Better size comparisons for Pileated Woodpecker versus Ivory-billed Woodpecker, from Coues, Key to North American Birds, 5th ed., 1894

Units are centimeters (cm), as opposed to mm quoted in my previous post:
PIWO/IBWO
Length: 38-48/48-53
Wingspan (extent): 64-76/76-84
Wing: 20-25/25-27
Tail: 15-18/18-20
Bill: 3.8-5.1/6.4-(not given)

Note that Coues does not break out the different races of the PIWO. He says that northern birds average much larger than southern.

He also states in both species accounts that the size of each species is quite variable, and that the female IBWO is smaller than the male. He states that the IBWO is "common in the dark heavily wooded swamps, but very wild and wary, and difficult to secure." (The original edition of Coues' work was published in 1872--I think the IBWO was getting scarce by 1894, according to other sources.)

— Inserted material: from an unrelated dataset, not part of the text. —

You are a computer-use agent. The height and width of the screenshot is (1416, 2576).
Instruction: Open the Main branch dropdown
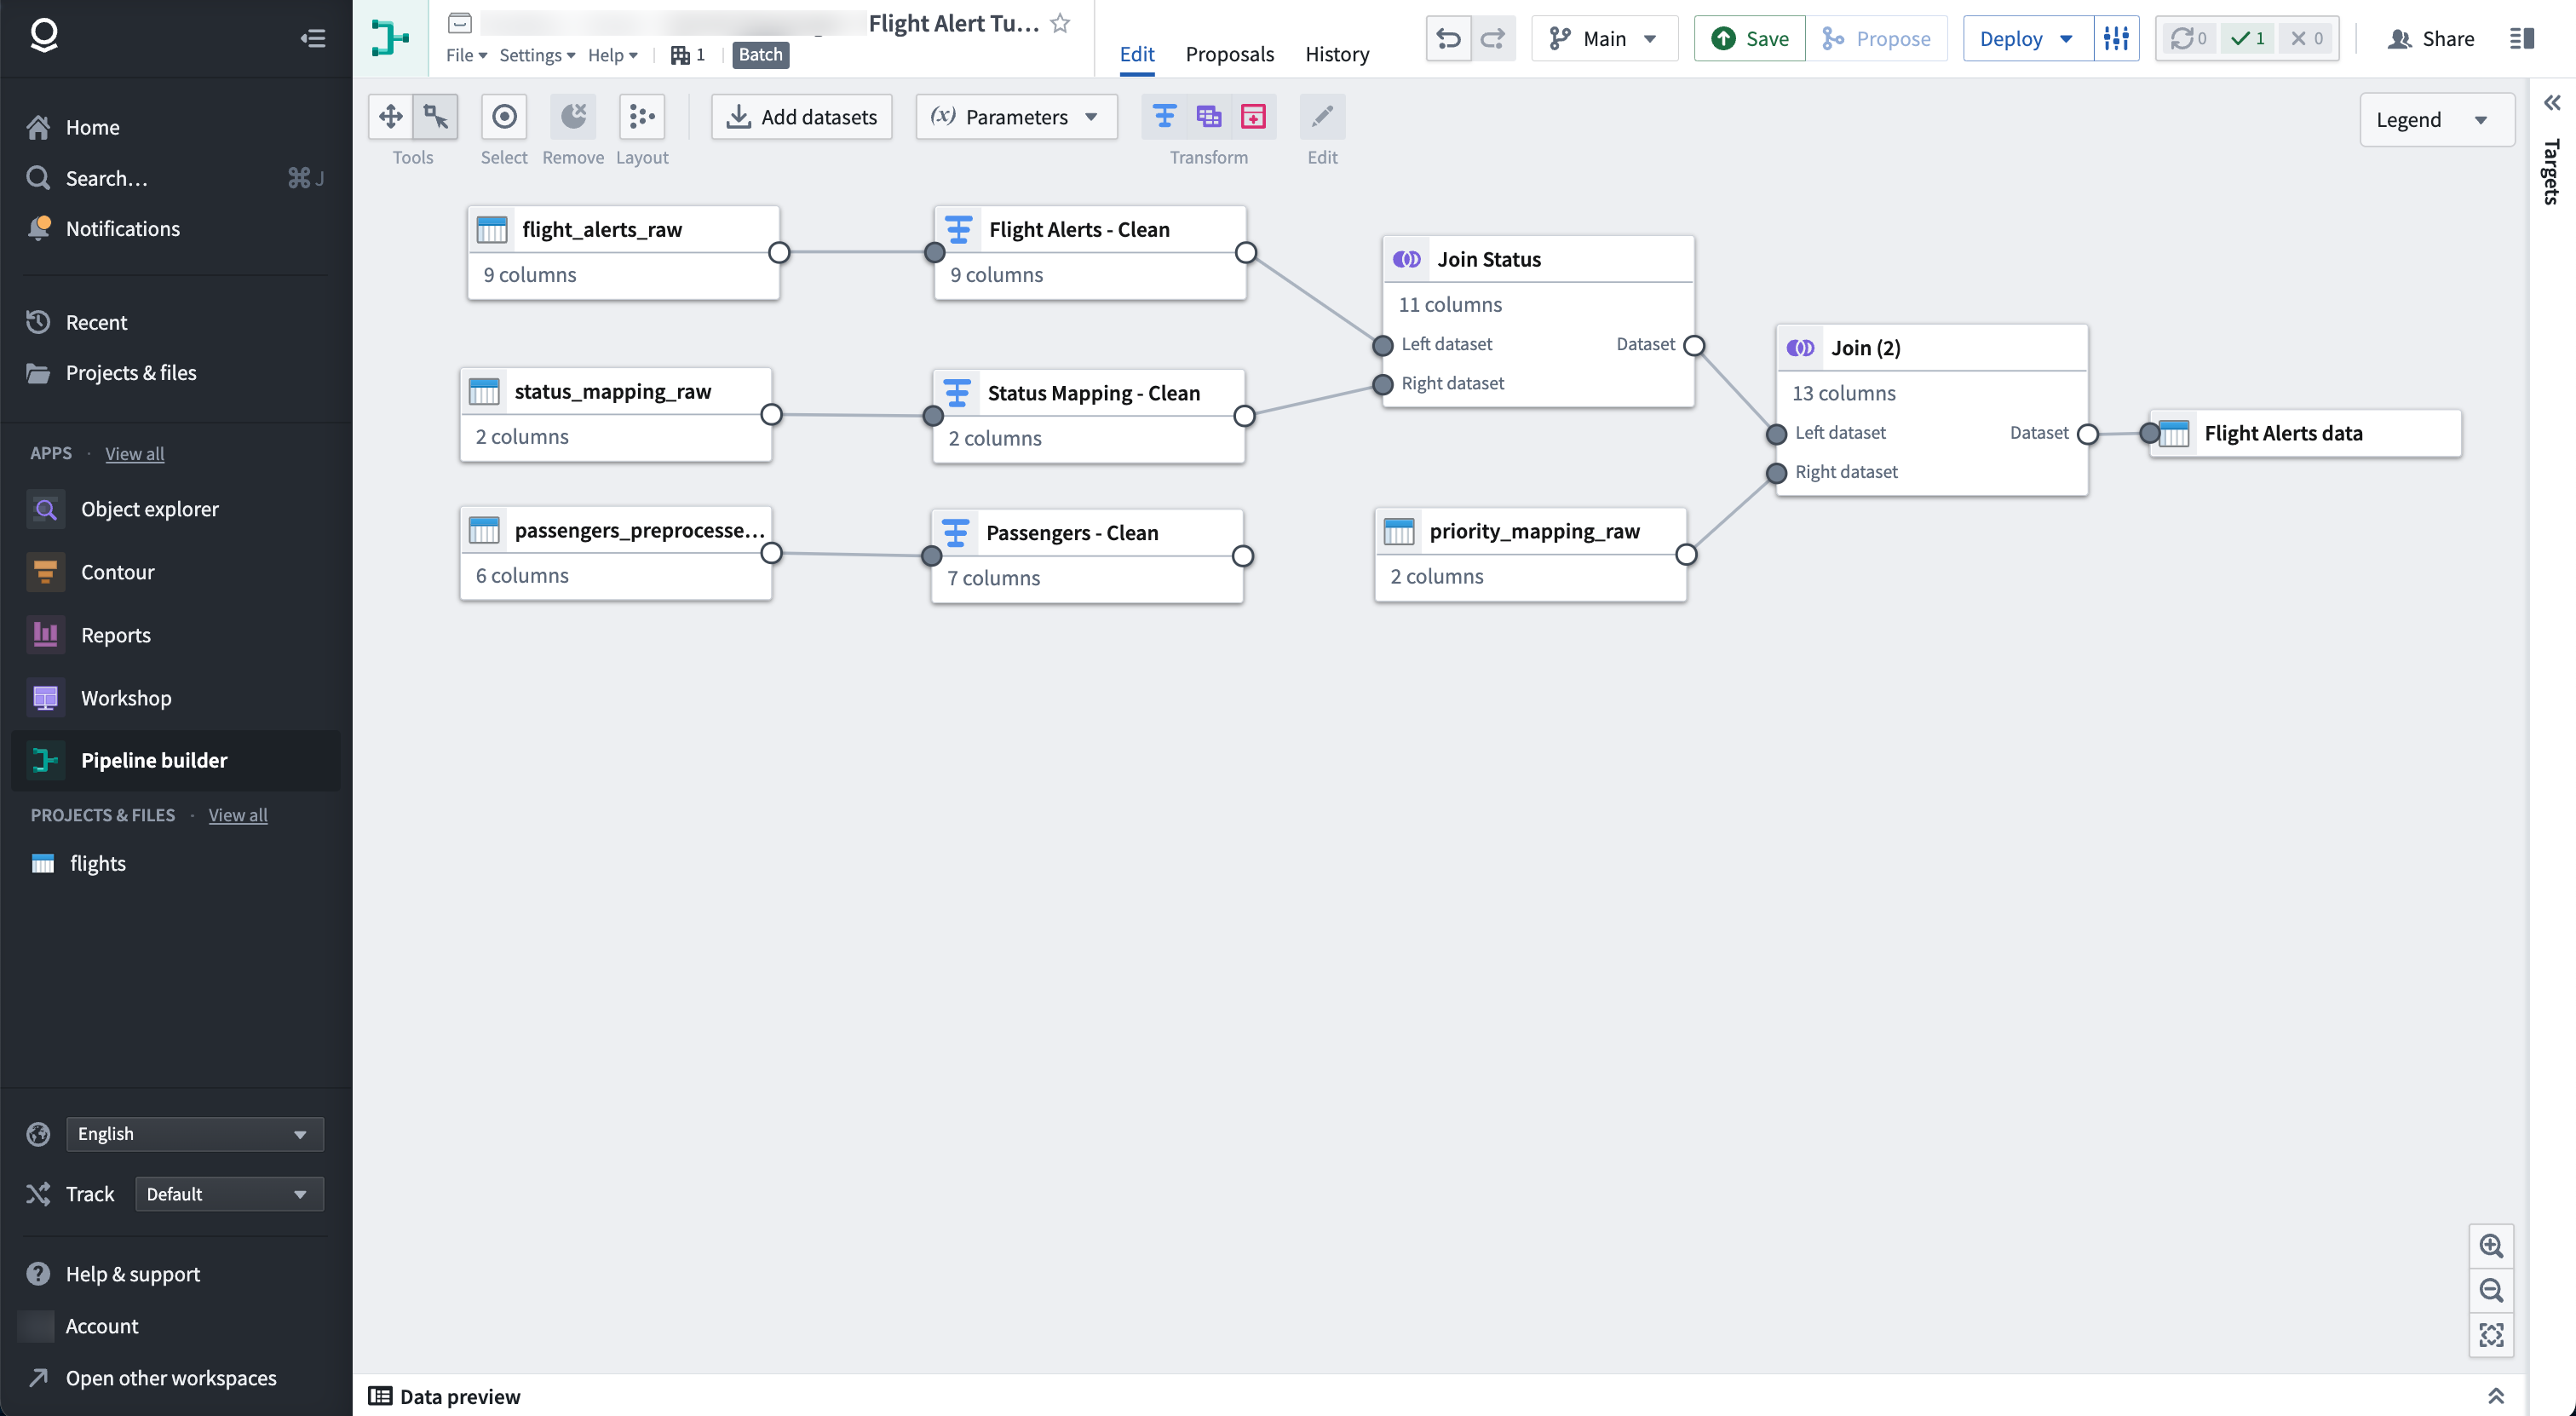(1604, 38)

Looking at the numbers and taking ratios, one gets similar results for Length, wingspan, and wing length--the largest PIWO just overlap the smallest IBWO in wingspan and length. The largest IBWO would be up to 30-40% larger than the smallest Pileated.

The figures I quoted previously on weights (estimated for the IBWO) are interesting. The estimated ranges are PIWO 250-340, IBWO circa 450-570 grams. The weight of an IBWO would be estimated to be 1.7X to 2.3X that of a PIWO.

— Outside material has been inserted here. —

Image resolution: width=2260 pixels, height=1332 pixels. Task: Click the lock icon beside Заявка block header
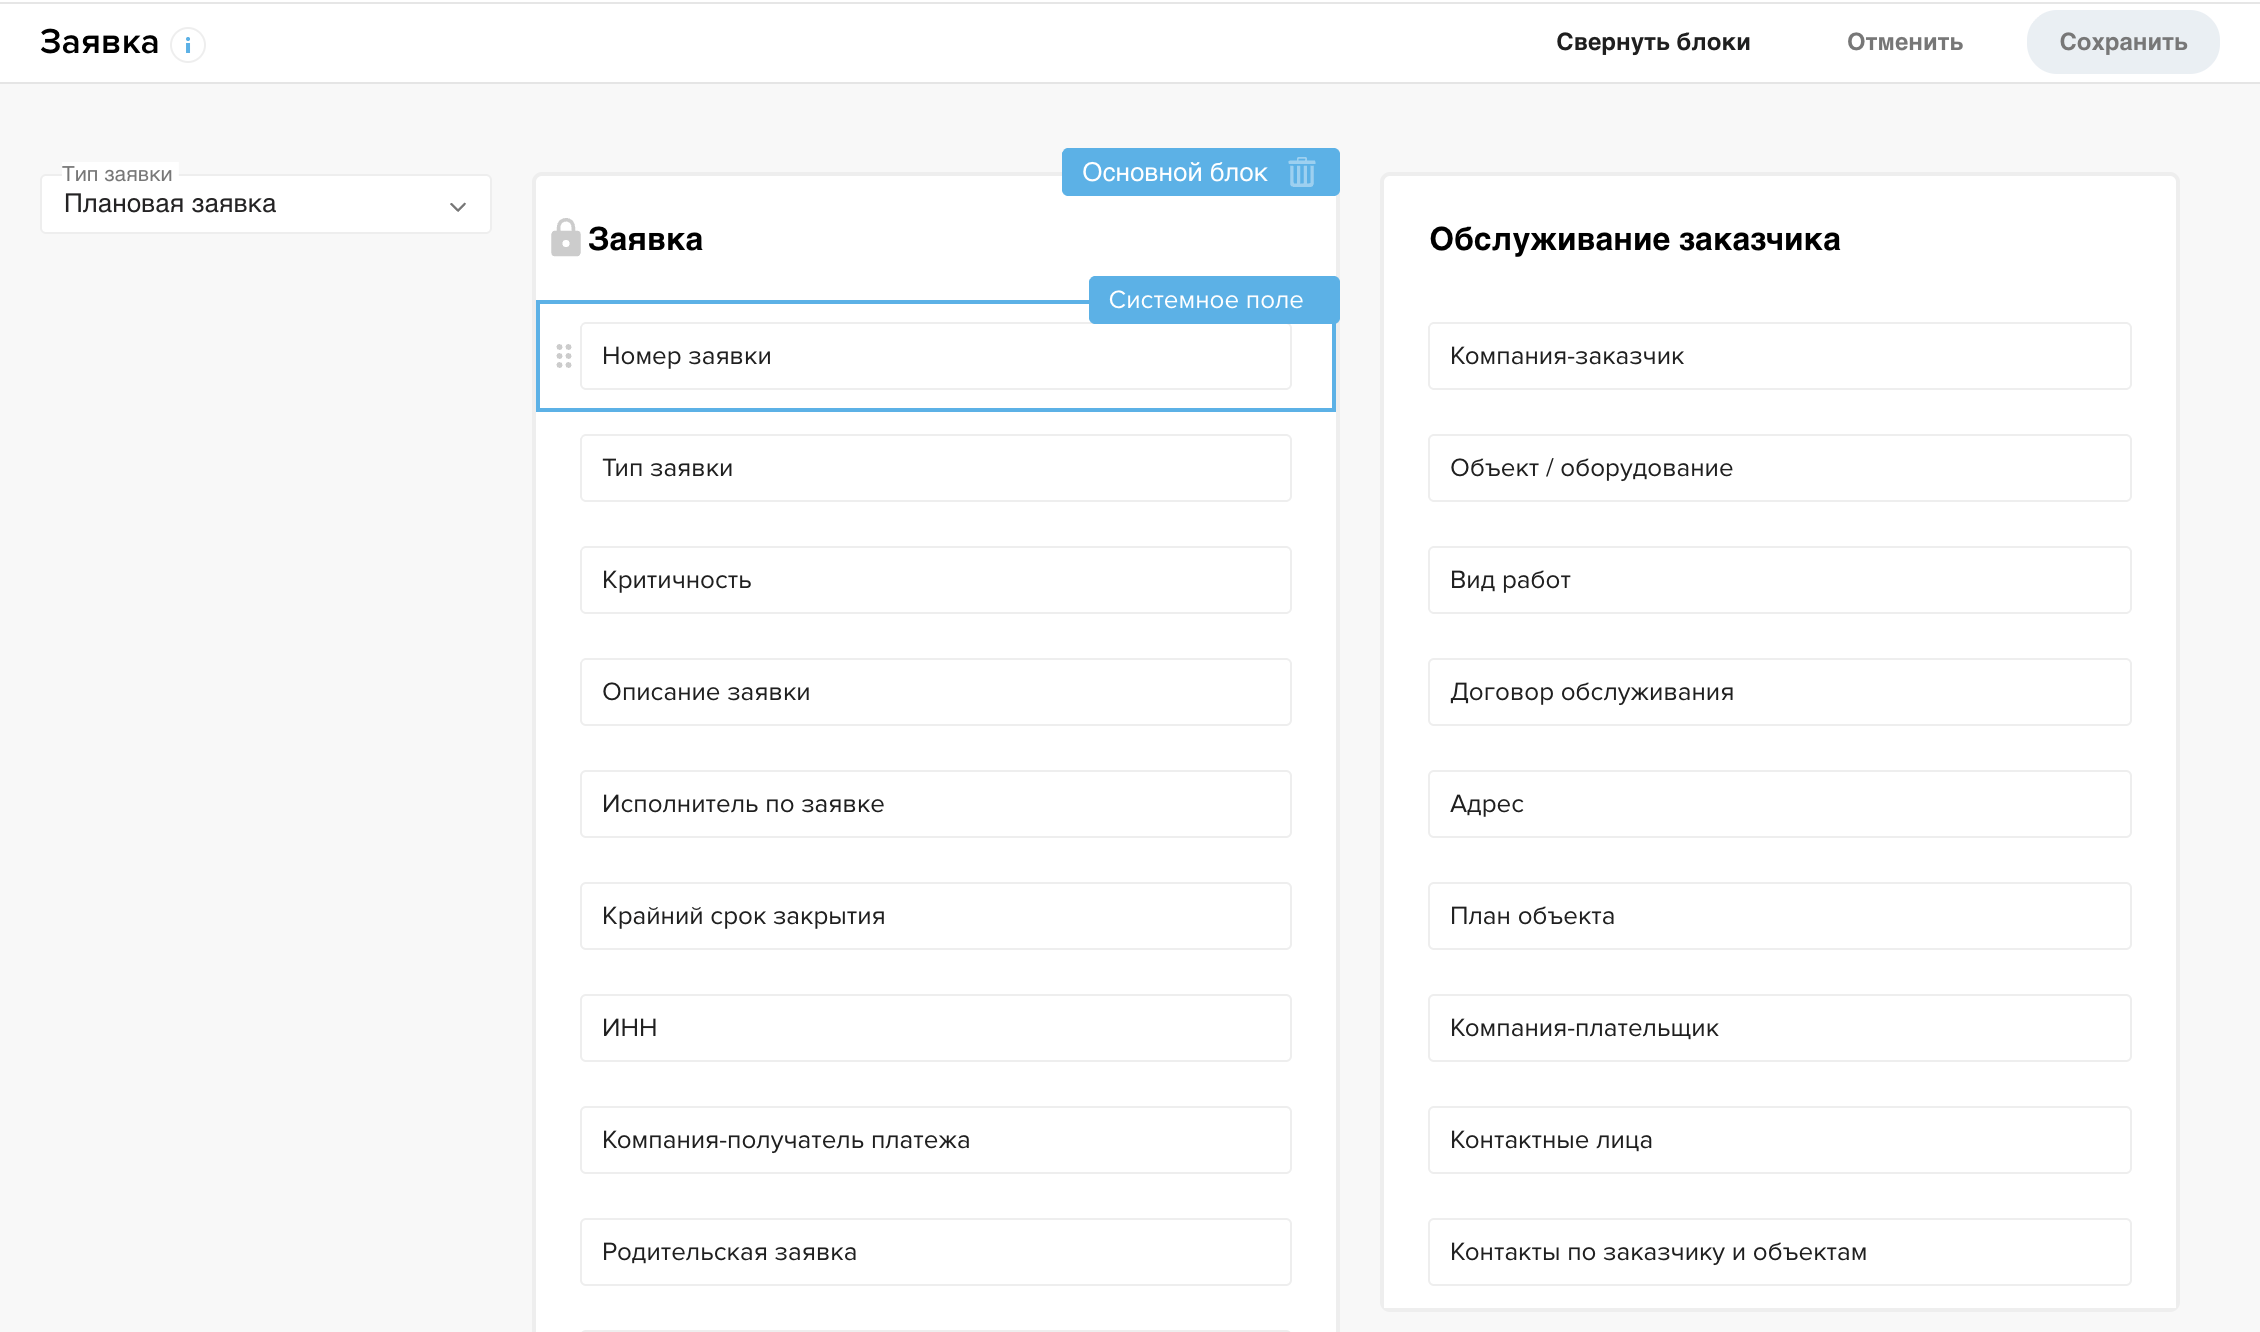point(565,238)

Looking at the numbers and taking ratios, one gets similar results for Length, wingspan, and wing length--the largest PIWO do not quite overlap the smallest IBWO, the latter would be about 10% larger in wingspan or length. The largest IBWO would be up to 30-40% larger than the smallest Pileated.

The figures I quoted previously on weights (estimated for the IBWO) are interesting. The estimated ranges are PIWO 250-340, IBWO circa 450-570 grams. The weight of an IBWO would be estimated to be 1.7X to 2.3X that of a PIWO.
 
Correction: the largest PIWO would just overlap the smallest IBWO in wingspan and length, according to Coues' figures.

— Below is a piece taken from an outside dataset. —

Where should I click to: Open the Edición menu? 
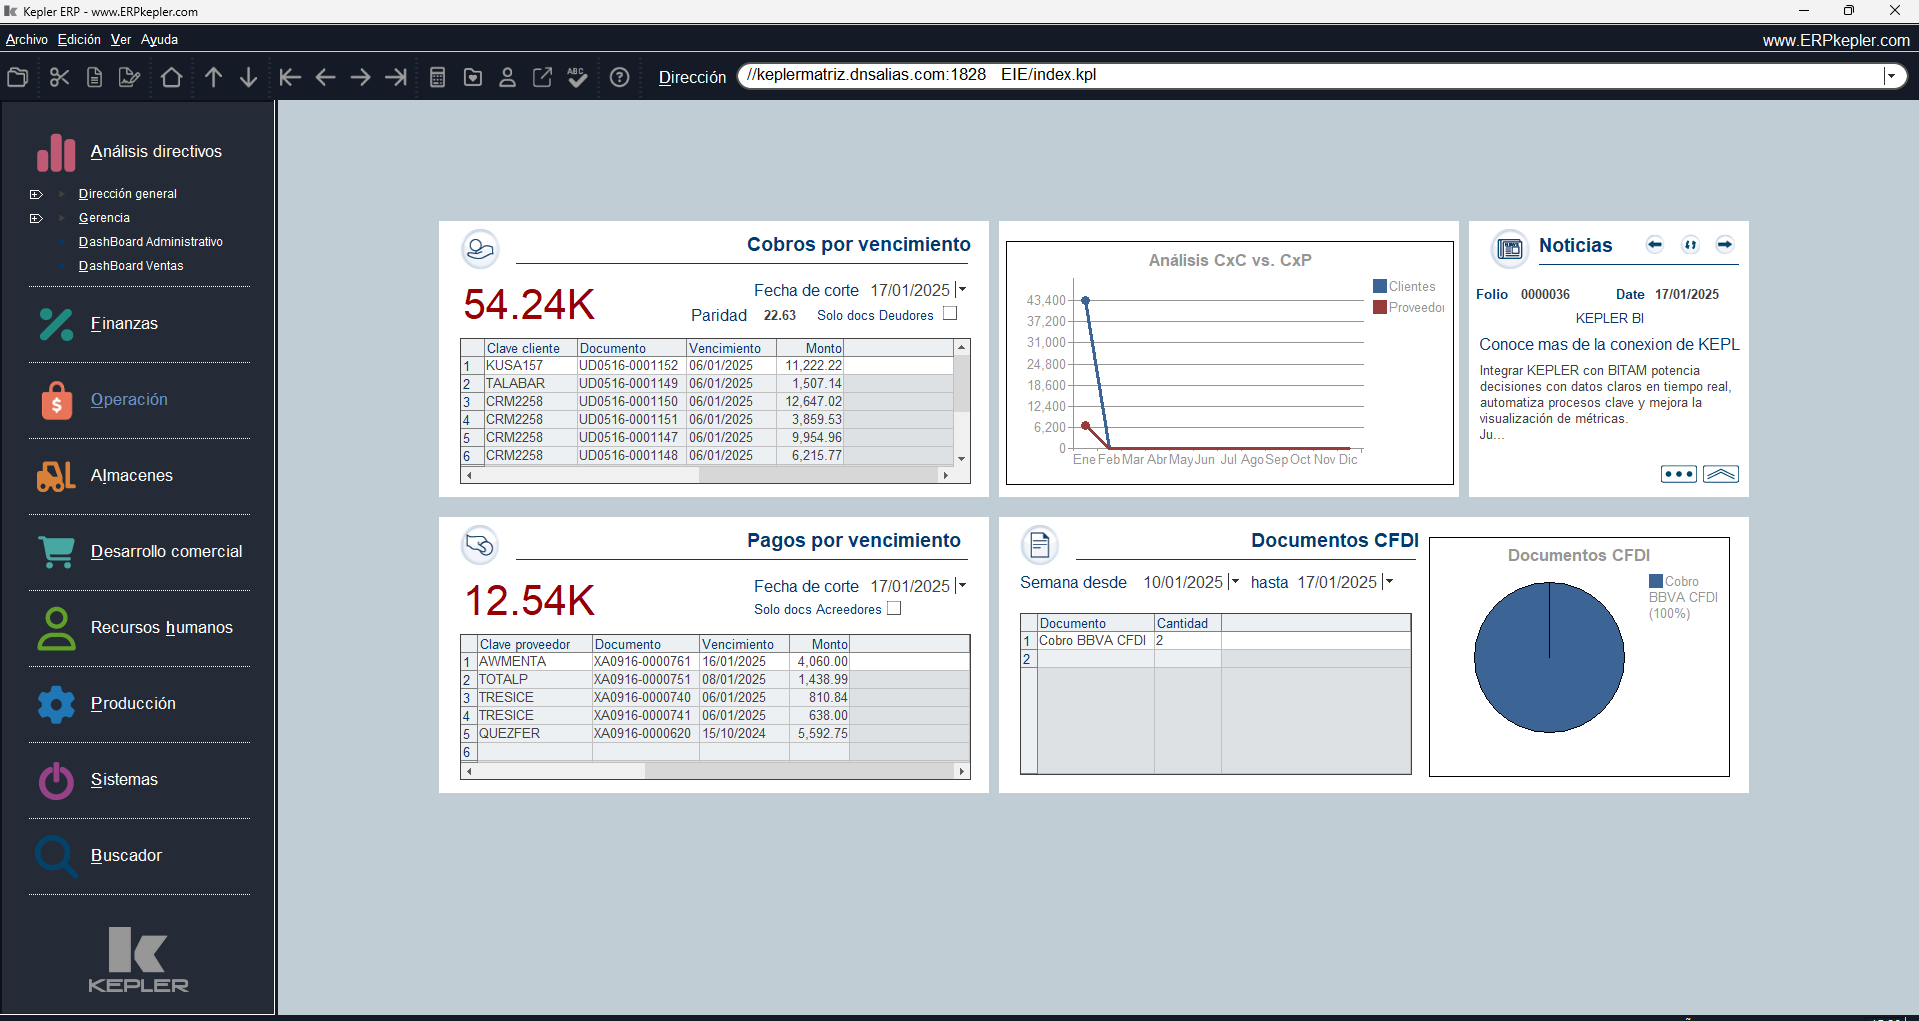(x=78, y=39)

The numbers from Coues are not really "better" than those from Winkler, they just included total length and wingspan, not given in Winkler.
 
Of interest: THE IMPERIAL IVORY-BILLED WOODPECKER, Campephilus imperials (Gould), BY E. W. NELSON--PDF (text and plate) reproduced from The Auk, volume 15 #3 (1898). This is an interesting article, describing the rather social nature of the Imperial Woodpecker in the fall and winter. Also has descriptions of flight pattern. The article describes the Imperial's calls as being apparently rather soft at close range, but carrying far through the forest, audible for about a mile. There are no descriptions of feeding habits that I noticed. Nelson found the birds in beautiful highland pine forests. Most of that habitat has been destroyed in Mexico, I understand.

Incidentally, there is some discussion of the putative last reports of this bird in A Naturalist's Mexico, by Roland H. Wauer--rather depressing reading.
 
Links of interest on the Pale-billed Woodpecker, Campephilus guatemalensis from the neotropics:

Animal Diversity Web: Pale-billed Woodpecker, Campephilus guatemalensis. That page has links to various sounds. Most interesting is recording of the double-rap. The two raps are right on top of each other.

Sounds and sonogram from Cornell, of course.

video clip--very nice, but no drumming. Shows the bright eye, white stripes on the dorsum, and the pale yellowish bill.

I saw a couple in Costa Rica, but never could pick out the vocalizations or rapping from the din of other unfamiliar birds and mammals.
 
Aha, yet more woodpecker videos, from Many Birds, see the page on woodpeckers--these include a Pileated in flight, Lineated Woodpecker (neotropical, genus Dryocopus) and Pale-billed Woodpecker (neotropical, genus Campephilus). It's rather hard to compare the video of the Pileated with the Cornell IBWO video because the quality is so much better, like, in focus! Has quite a bit of technical discussion about shutter speeds, video formats, etc.

Ah, that Pale-billed is so beautiful.